Margaret Thatcher's Lesson: To Triumph, Do Your Homework

COMMENTARY Conservatism

Margaret Thatcher's Lesson: To Triumph, Do Your Homework

Apr 16, 2013 2 min read
COMMENTARY BY
Ted R. Bromund, Ph.D.

Senior Research Fellow, Margaret Thatcher Center for Freedom

Ted Bromund studies Anglo-American relations, U.S. relations with Europe and the EU, and the U.S.’s leadership role in the world.

Margaret Thatcher, Britain's greatest prime minister since Winston Churchill, will be laid to rest Wednesday. In life, Thatcher never rested. American politicians, who have fallen into a bad habit of legislating for the camera, need to learn her habit of sweating the details instead.

Thatcher believed that, in the end, you could only succeed by preparing and thinking. As she said, "First you win the argument, then you win the vote." Advertising only sticks if the product is worth advertising. Thatcher was driven by ideas. She once confronted her researchers by banging Friedrich Hayek's "The Constitution of Liberty" on the table and saying sternly, "This is what we believe."

American politicians used to prepare for high national office, too. For Harry Truman, the only thing new in the world was "the history you don't know." Thatcher agreed: To be a great leader, you need to know enough to make up your own mind. Before she visited the Soviet Union, the civil service tried to brief her. She demanded a seminar with the West's best historians of Russia instead.

Ronald Reagan also read a lot. But he didn't brag about it. He thought he'd get more done if people believed he was a slacker. His public persona was an act. So was Dwight Eisenhower's. For the cameras, Ike played golf and took it easy. Behind the scenes, he ran the show. He recognized that the important thing wasn't to look smart. It was to be wise.

Today, politicians read so their press offices can boast about it. President Barack Obama has carefully cultivated his reputation as a great reader. Like all recent presidents, he keeps us informed of what's on his reading list because he badly wants us to know that he's clever.

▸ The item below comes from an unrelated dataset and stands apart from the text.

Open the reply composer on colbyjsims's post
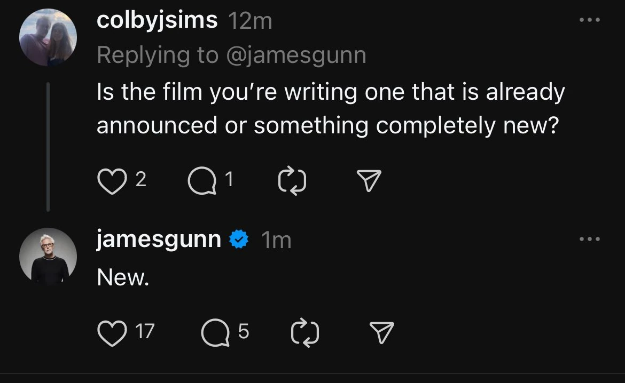The width and height of the screenshot is (625, 383). (202, 181)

According to the Daily Beast, our president read exactly 24 books between 2008 and 2010, a selection carefully chosen for its balance and diversity. Two books on Lincoln the Republican, two books on FDR the Democrat, plus the great Caribbean poet Derek Walcott and some left-wing economics. This isn't reading: It's reputation management.

We legislate in the same uninformed way. Former House speaker Nancy Pelosi infamously said of Obamacare: "We have to pass the bill so you can find out what is in it." Thatcher would have hated Pelosi's quip more than Obamacare itself. If you support a law, you should be able to explain it.

Right now, liberal Washington's obsessions are gun control and immigration -- both backroom deals that everyone is supposed to rush to endorse. And it's not just liberals who are all flash: Mitt Romney's campaign showed what happens when conservatives try to avoid substance.

Too many of our laws today are not really laws. They're grants of authority to unelected bureaucrats to start making rules. So far, Obamacare has produced more than 2,000 pages of regulation. Dodd- Frank financial industry reform law has generated 9,000 pages, and it's not fully implemented.

This isn't law. It's a full employment act for lawyers. And it comes from the same bad habit: When a government tries to do too much, lawmakers end up delegating away the vital business of thinking through policy. All that's left is chasing the camera. It says a lot about Thatcher that she never liked watching replays of her past triumphs.

Our politicians aren't lazy. The constant quest to be in the public eye is exhausting. But working hard isn't the same as studying to be great. Thatcher has a legacy not just because she outworked her opponents. She outthought them, too. If America's leaders want to build an enduring legacy, they need to take a lesson from the Iron Lady and start doing their homework.